Background: Controversy persists as to the preferred operative approach to esophageal cancer. Therefore, we investigated the peri-operative, short-term, and mid-term outcomes between transhiatal esophagectomy (THE) and transthoracic esophagectomy (TTE) at our institution.

Methods: We conducted a retrospective review of 114 patients who had undergone esophagectomy for esophageal cancer, in our tertiary care center. Among those patients who underwent THE or TTE we compared: a) clinical characteristics; b) pathologic findings; and c) outcomes. Parametric and non-parametric tests of significance were performed, and survival was determined by Kaplan-Meier analysis.

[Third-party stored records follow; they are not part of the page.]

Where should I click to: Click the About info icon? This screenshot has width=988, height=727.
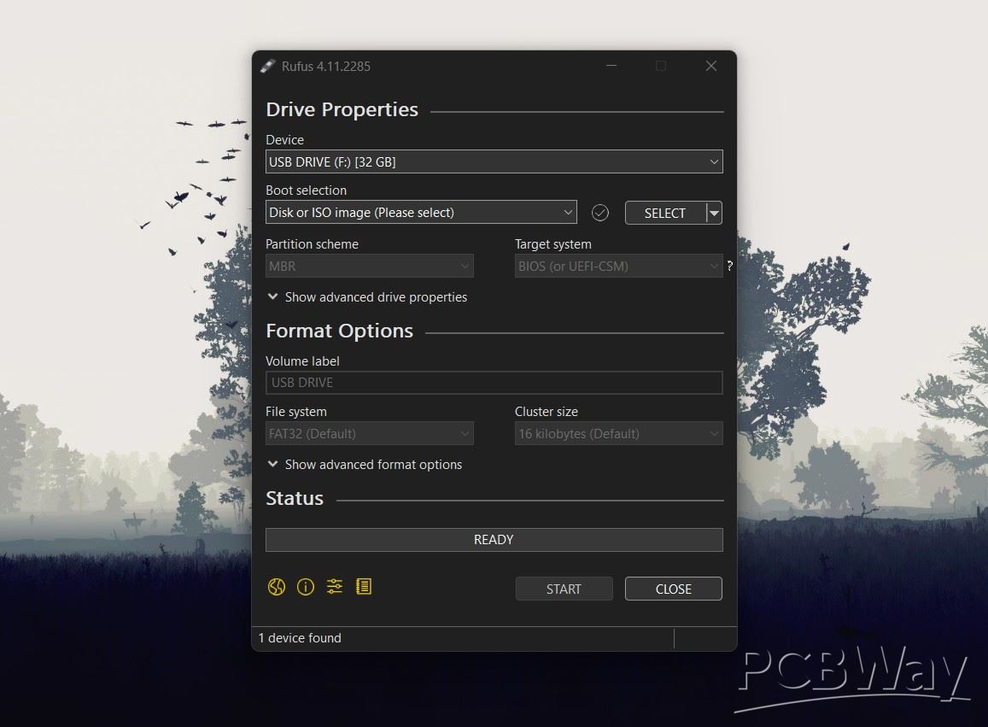pos(305,587)
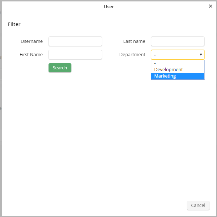Click the Username label text
The width and height of the screenshot is (217, 217).
click(32, 41)
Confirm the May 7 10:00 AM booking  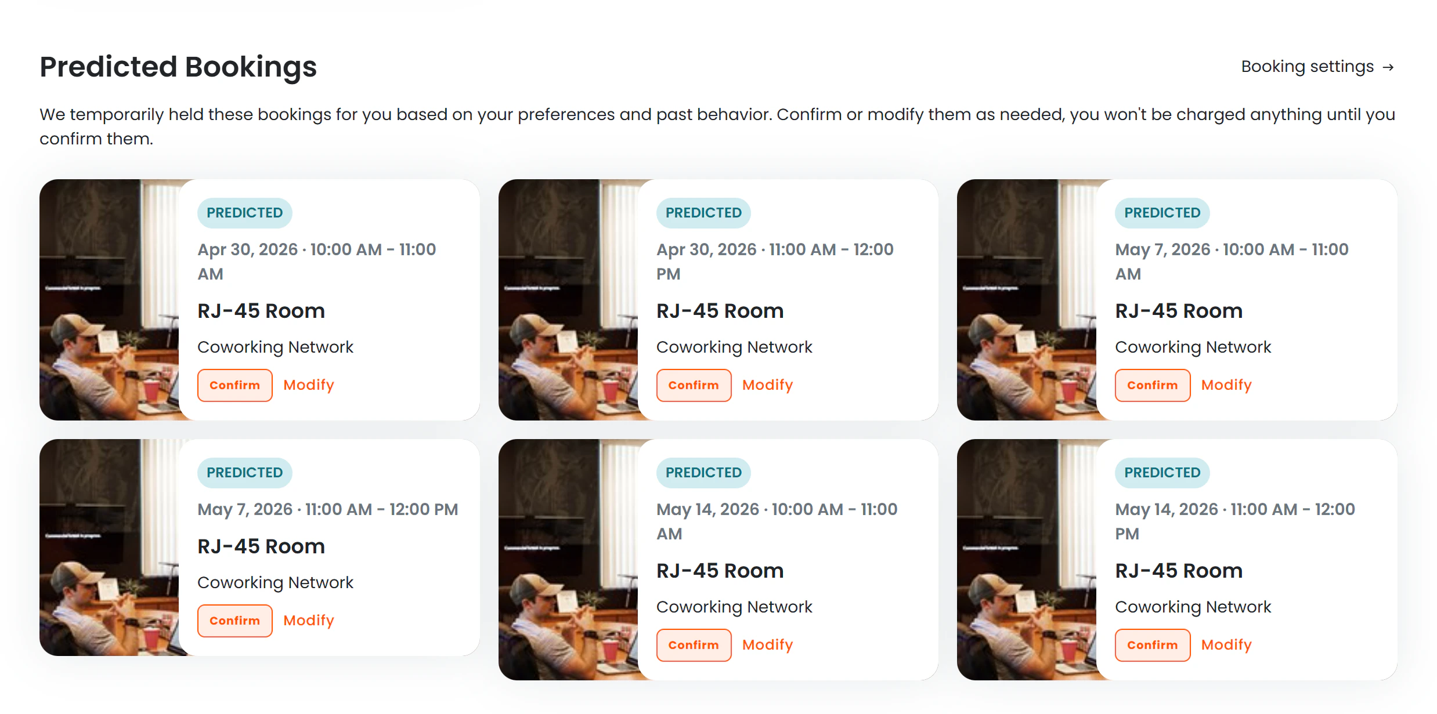click(x=1152, y=385)

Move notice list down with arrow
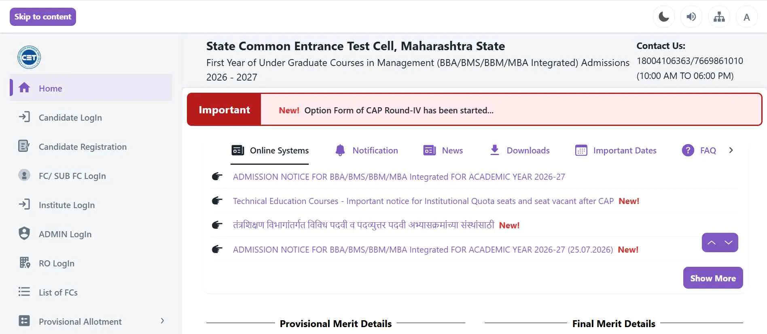tap(729, 243)
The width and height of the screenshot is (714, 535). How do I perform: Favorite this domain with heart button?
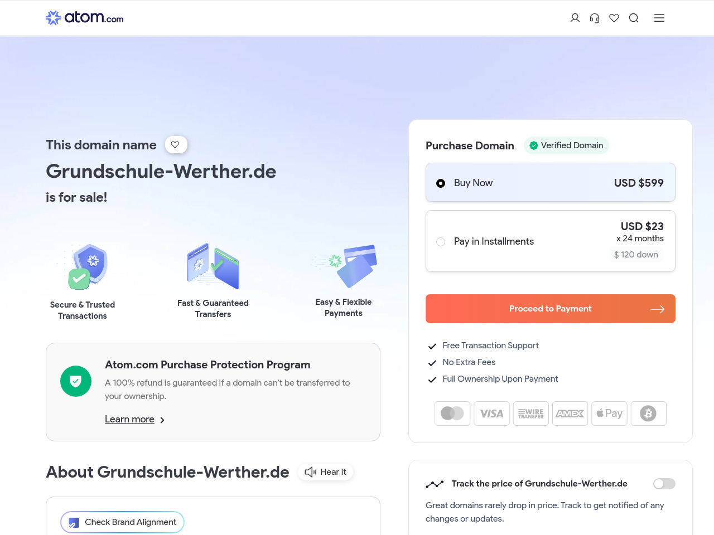coord(176,145)
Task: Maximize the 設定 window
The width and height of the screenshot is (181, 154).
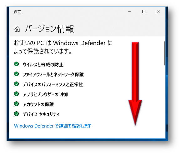Action: (x=144, y=12)
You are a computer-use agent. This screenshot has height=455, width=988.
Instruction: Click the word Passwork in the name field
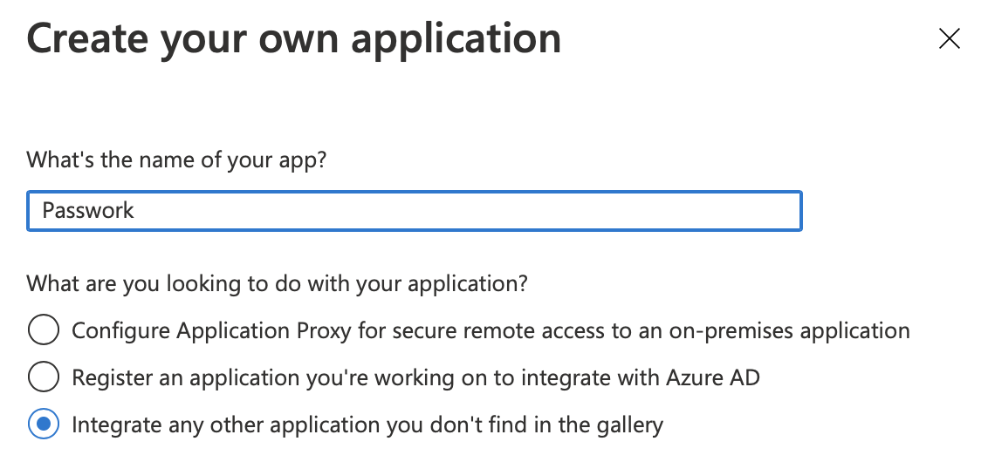[88, 211]
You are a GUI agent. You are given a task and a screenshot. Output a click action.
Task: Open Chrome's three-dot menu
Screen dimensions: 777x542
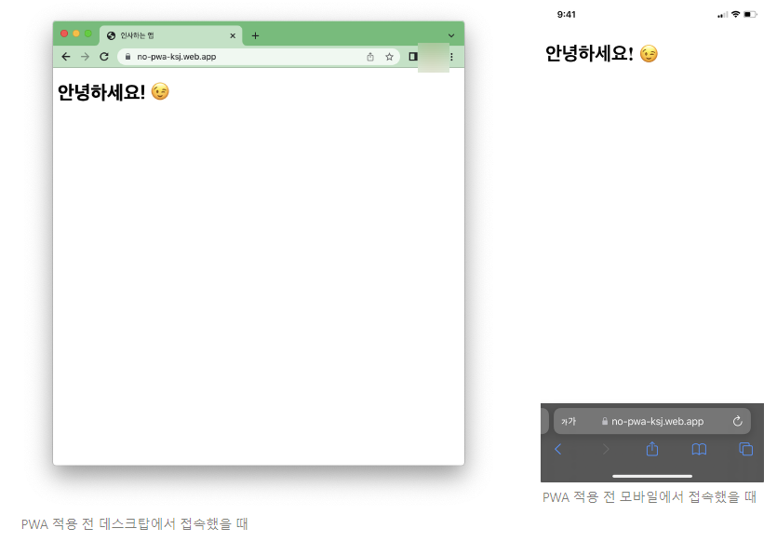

Results: We identified 32 patients who underwent THE, and 82 patients who underwent TTE. Age, gender, race/ethnicity, alcohol and tobacco use, weight loss and body mass index at the time of surgery, operative risk, chemoradiation regimen, tumor stage, and pathologic findings were similar between groups. Those who underwent THE had a greater intra-operative blood loss (p=0.003), required more intra-operative blood transfusions (p<0.0001), spent a longer time on the ventilator (p<0.0001) and in the intensive care unit (p=0.002), and had a higher 30-day mortality (p=0.023). Likewise, those who underwent THE had a greater prevalence of post-operative vocal cord dysfunction (17% vs 3%, p=0.027) and anastomotic leak (29% vs. 1%, p<0.0001). Compared to THE, patients undergoing TTE had a greater number of lymph nodes sampled (mean 13.0 vs 13.6, respectively) and frequency of lymph nodes positive for carcinoma (29% vs 35%, respectively). Finally, survival at 3-years was significantly less after THE than after TTE (26% vs. 53%, p=0.035), as was overall 5-year survival (p=0.039) (Figure 1).

Conclusions: These data demonstrate a short-term survival advantage and lower morbidity of TTE as compared to THE at our institution. We speculate that the higher morbidity after THE may account for the worse outcomes associated with this approach.